• **WORK TO COMPLETE**
Below are the records. Gather each line that holds "computer".

• **SOURCE RECORDS**

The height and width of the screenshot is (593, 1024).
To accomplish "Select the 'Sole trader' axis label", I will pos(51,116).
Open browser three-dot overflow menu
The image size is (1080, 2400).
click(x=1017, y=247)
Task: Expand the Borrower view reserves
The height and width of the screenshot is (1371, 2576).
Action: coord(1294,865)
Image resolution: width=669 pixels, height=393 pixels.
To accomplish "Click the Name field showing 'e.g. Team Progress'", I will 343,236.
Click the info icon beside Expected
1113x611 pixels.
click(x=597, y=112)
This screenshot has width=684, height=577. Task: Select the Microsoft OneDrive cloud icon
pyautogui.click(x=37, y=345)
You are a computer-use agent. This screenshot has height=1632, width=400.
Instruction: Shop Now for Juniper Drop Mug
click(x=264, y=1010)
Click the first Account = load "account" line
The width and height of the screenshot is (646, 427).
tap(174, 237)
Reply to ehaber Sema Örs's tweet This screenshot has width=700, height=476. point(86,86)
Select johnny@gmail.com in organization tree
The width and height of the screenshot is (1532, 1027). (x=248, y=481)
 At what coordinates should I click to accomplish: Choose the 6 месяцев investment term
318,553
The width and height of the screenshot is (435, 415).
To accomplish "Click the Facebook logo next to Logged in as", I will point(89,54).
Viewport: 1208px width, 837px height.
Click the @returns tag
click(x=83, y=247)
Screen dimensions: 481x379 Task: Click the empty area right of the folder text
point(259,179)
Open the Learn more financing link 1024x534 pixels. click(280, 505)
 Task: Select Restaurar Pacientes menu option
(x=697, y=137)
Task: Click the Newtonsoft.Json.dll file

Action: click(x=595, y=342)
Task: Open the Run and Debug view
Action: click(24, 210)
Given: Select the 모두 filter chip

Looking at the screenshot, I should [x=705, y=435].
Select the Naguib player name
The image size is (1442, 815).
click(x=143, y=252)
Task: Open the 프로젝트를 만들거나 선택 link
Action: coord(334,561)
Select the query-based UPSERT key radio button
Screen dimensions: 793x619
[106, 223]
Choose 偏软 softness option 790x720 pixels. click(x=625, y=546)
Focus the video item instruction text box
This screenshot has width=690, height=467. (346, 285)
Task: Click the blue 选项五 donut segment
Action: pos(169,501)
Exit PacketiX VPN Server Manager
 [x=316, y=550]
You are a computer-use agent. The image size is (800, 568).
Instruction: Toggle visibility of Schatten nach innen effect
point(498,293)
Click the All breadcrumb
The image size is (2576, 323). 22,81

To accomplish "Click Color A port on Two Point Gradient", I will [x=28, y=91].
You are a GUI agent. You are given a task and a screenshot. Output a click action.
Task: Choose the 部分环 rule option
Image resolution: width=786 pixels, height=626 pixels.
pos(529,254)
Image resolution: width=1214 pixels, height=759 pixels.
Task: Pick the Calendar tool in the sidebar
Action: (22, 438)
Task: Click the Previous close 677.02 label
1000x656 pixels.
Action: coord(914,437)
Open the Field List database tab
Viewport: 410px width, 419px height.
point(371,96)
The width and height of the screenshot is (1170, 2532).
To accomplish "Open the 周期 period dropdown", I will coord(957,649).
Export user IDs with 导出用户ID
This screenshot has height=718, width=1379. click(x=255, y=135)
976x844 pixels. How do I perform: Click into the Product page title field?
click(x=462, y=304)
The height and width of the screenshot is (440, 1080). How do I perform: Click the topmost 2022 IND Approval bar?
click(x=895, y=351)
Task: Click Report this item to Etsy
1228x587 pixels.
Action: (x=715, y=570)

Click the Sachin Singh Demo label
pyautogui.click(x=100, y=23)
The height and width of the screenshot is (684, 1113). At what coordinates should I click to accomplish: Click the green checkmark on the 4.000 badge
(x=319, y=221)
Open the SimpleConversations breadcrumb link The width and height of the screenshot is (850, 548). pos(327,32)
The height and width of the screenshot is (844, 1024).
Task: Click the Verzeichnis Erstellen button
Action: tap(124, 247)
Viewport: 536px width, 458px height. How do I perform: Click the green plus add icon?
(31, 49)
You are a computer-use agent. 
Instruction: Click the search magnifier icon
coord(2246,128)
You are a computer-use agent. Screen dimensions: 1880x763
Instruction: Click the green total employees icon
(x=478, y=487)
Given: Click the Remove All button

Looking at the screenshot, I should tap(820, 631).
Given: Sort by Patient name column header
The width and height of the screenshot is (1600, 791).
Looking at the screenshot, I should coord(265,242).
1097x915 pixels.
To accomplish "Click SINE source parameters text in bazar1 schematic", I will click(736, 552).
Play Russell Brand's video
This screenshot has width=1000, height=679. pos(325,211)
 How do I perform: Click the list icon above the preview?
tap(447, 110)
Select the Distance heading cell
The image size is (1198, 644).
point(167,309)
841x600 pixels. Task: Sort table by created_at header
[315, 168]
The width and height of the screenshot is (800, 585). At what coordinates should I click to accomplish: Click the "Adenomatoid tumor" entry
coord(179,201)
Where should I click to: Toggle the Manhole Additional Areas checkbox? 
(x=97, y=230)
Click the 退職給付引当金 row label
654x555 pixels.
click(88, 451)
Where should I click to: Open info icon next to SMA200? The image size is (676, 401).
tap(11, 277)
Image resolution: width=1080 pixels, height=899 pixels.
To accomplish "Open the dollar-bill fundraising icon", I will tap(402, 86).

• **COMPLETED TASK**
You are a computer-use agent. This screenshot has height=1632, width=400.
You are a computer-use agent. The image size is (800, 568).
You are a computer-use agent. 
You are a computer-use agent. Screen dimensions: 1880x763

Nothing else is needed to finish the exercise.